Abstract
► Monoclonal antibody 5C4 inhibited the binding of tetanus toxin to receptor GT1b. ► The neutralizing activity of monoclonal antibody 5C4 is as high as 73.7IU/mg. ► 5C4 recognized linear epitope TC(1155–1171), which span from 1155Lys to 1171Val. ► Vaccination of TC(1155–1171) elicited protective immunity in mice.

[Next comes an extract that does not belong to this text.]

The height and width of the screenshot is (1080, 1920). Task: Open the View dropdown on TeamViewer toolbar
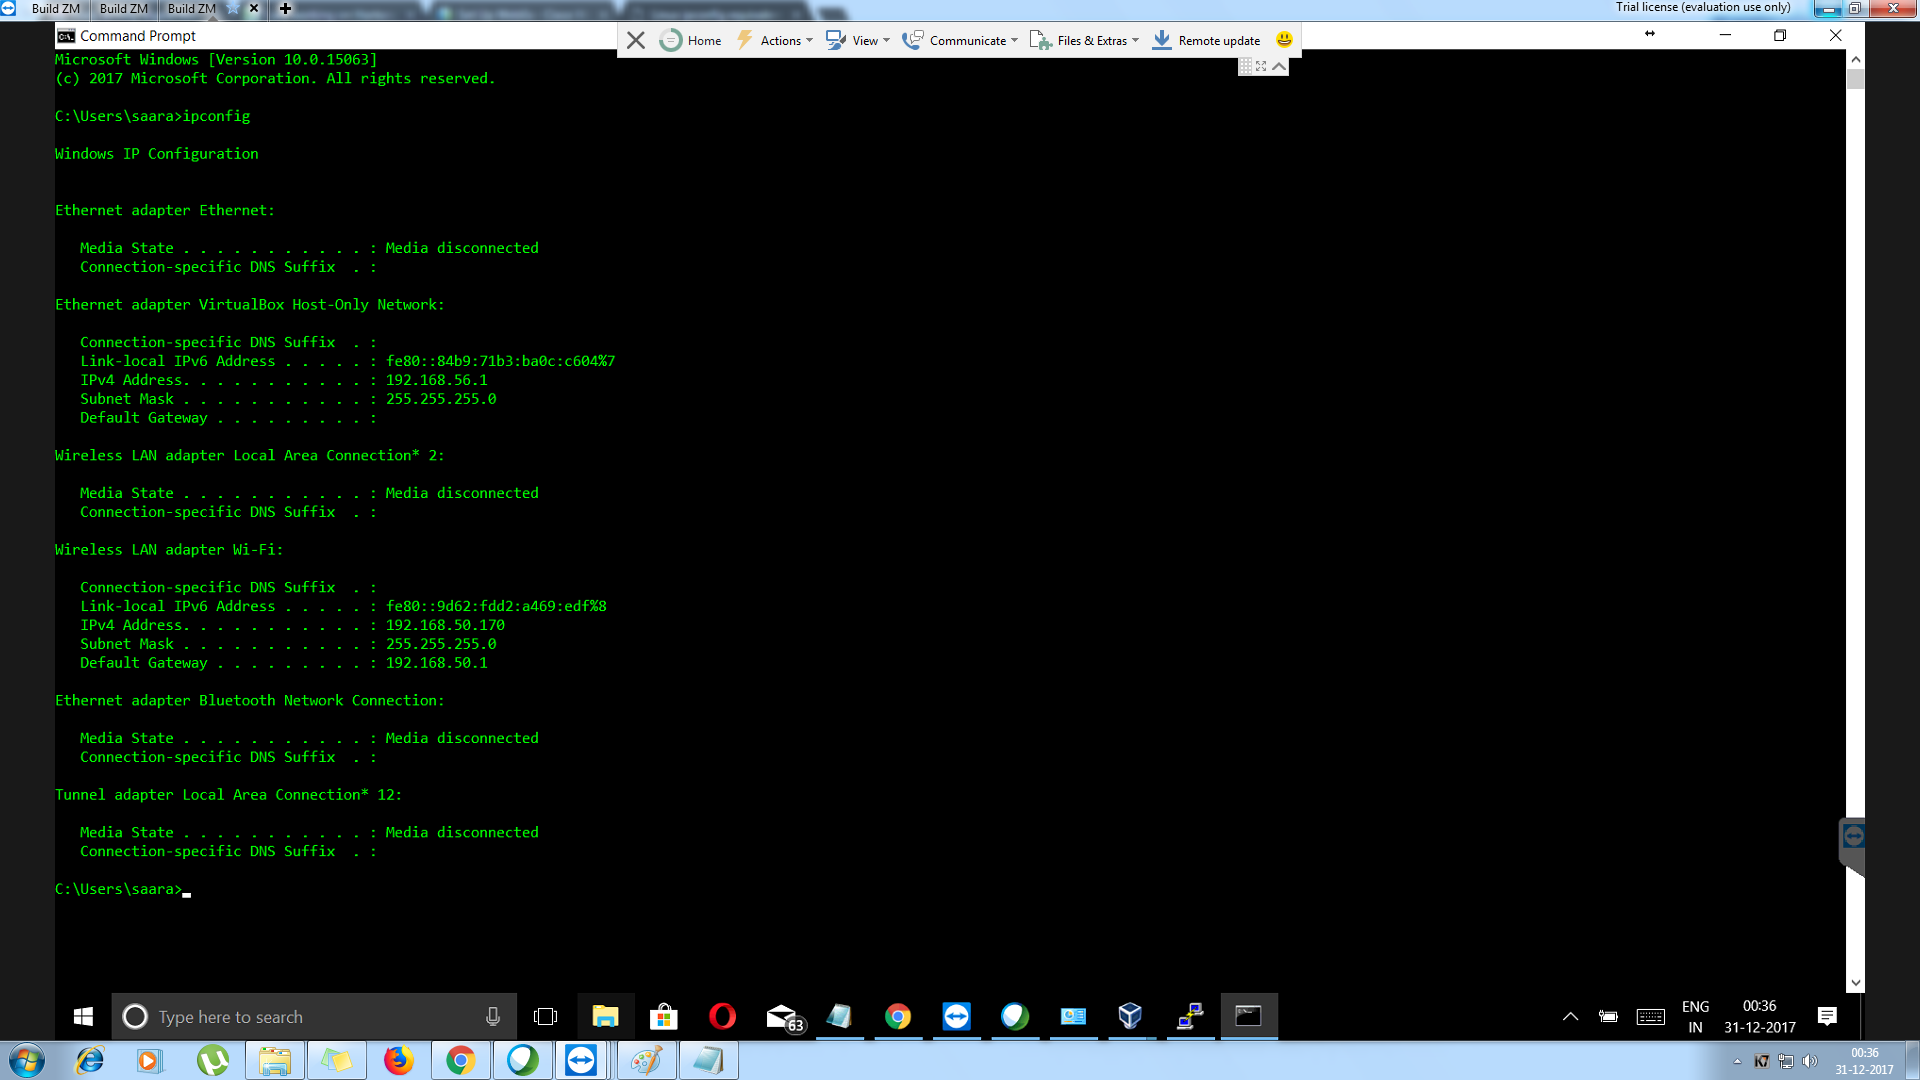coord(857,40)
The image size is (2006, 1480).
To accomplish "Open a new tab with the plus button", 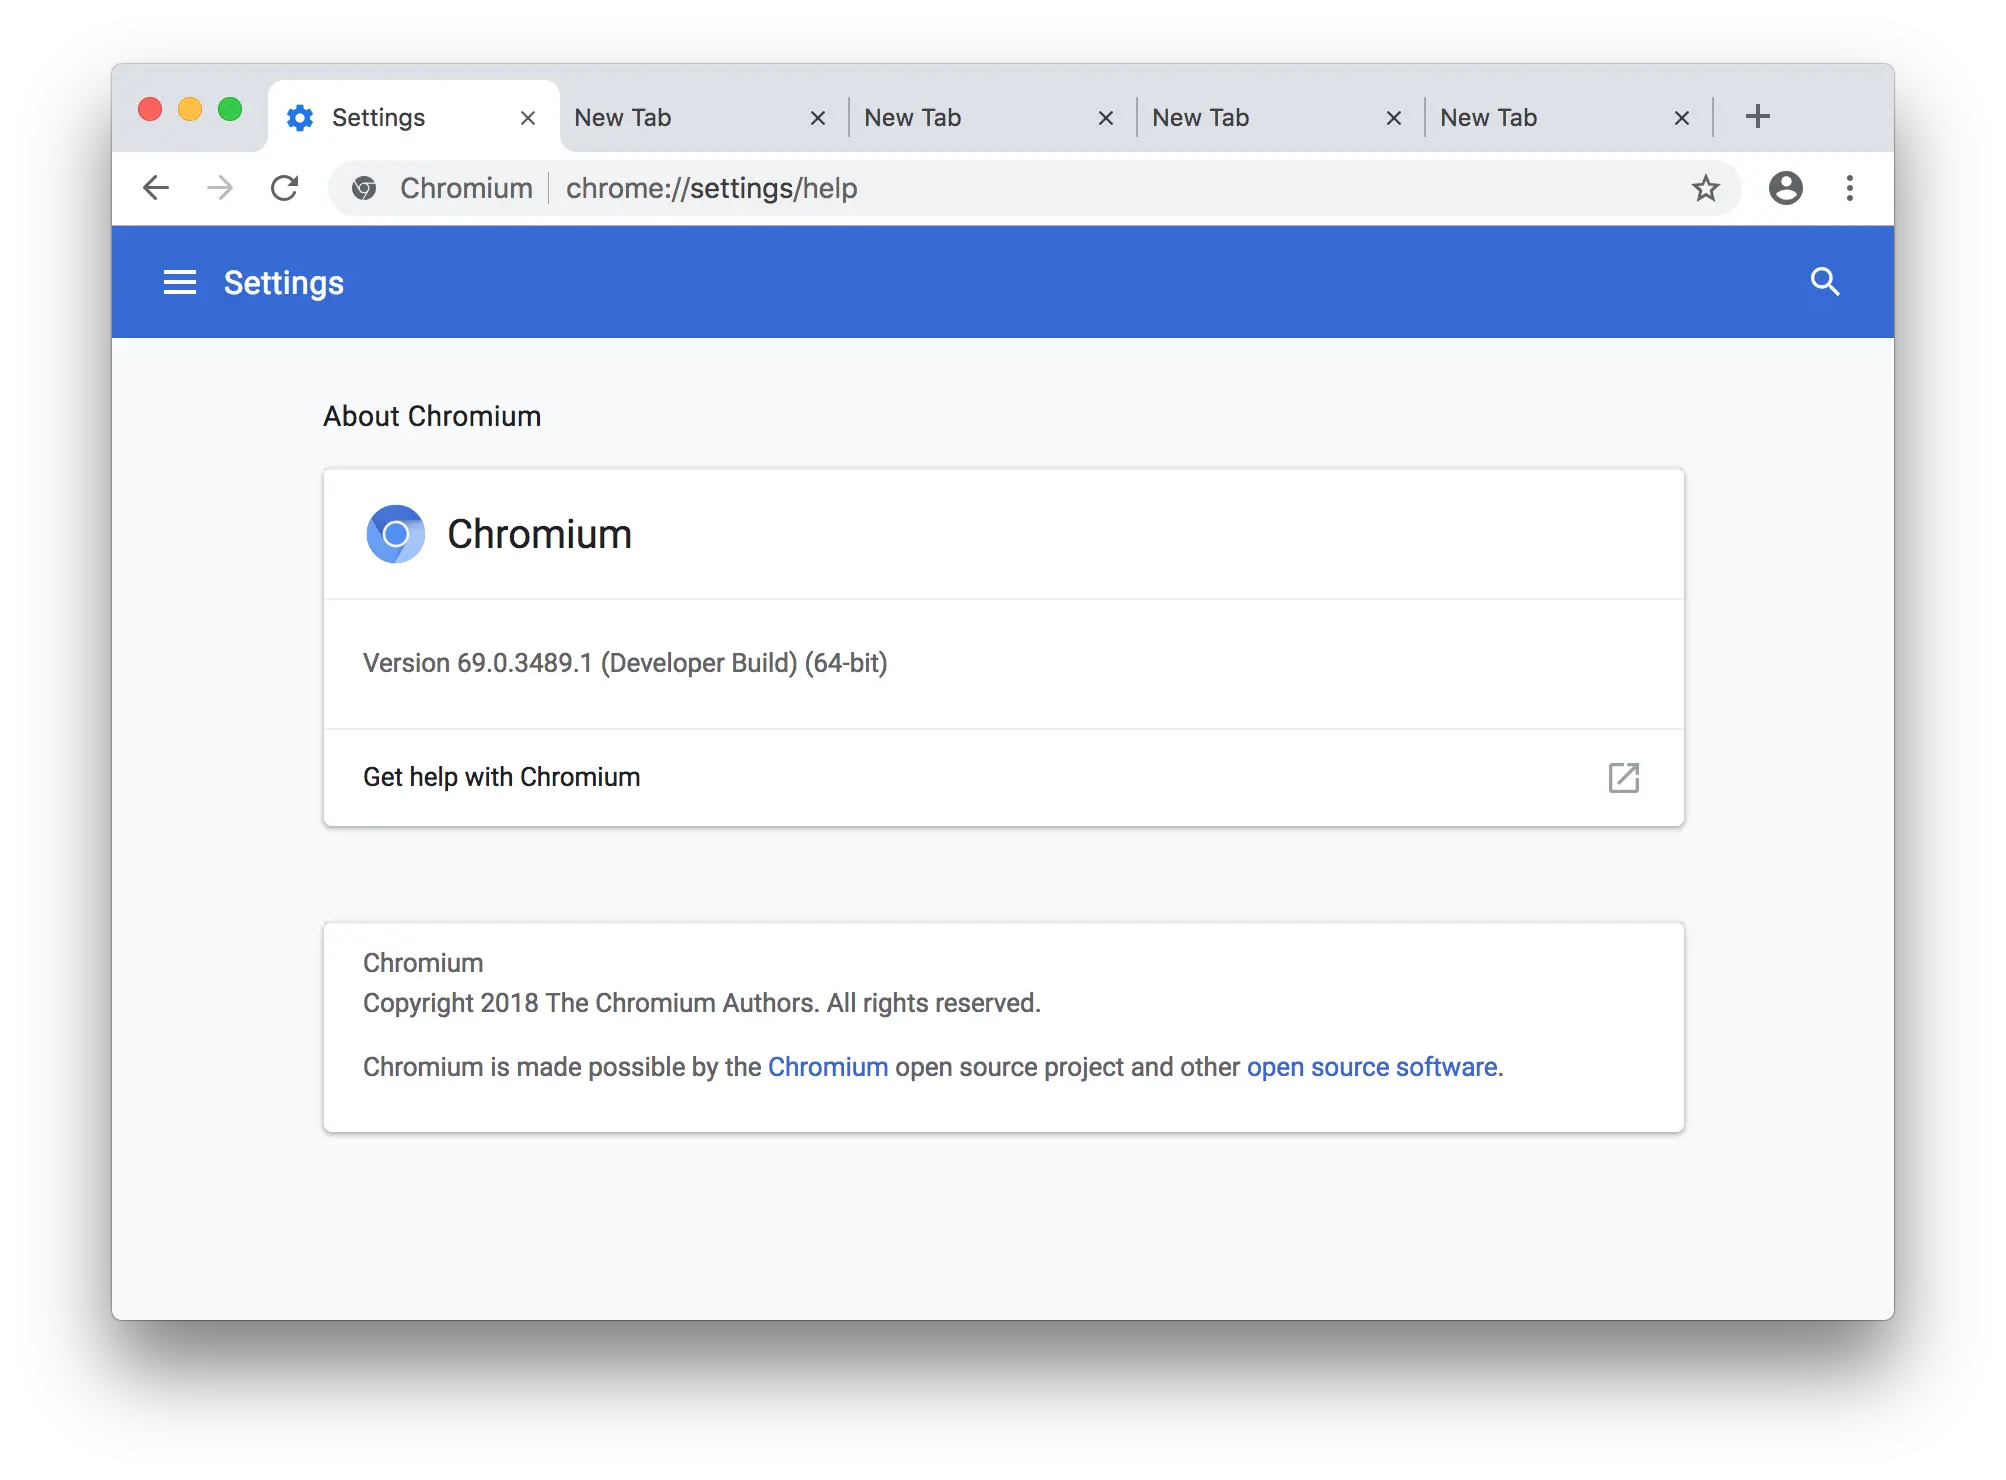I will (x=1758, y=116).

Tetanus, a severe infectious disease, is caused by tetanus toxin (TT) from Clostridium tetani, which remains one of the most critical unsolved health problems despite preventive strategies. The carboxyl terminal of TT (TTC) is responsible for the binding of TT to neurons and for its toxicity and has been proven to be immunogenic and protective in various forms. It would therefore be extremely interesting to identify the epitope on TTC at a molecular level. In this study, we generated a neutralizing monoclonal antibody, 5C4, which inhibited TT binding to its receptor and was efficiently protective at 73.7IU/mg. Moreover, 5C4 recognized a novel linear epitope on TT, namely TC(1155–1171), which spans from Lys1155 to Val1171. In addition, TC(1155–1171) was shown to elicit the production of a serum IgG that protected mice against a challenge with TT. These results suggested that TC(1155–1171) and the monoclonal antibody 5C4 are good candidates for the development of epitope-based vaccines and therapeutic antibodies against tetanus.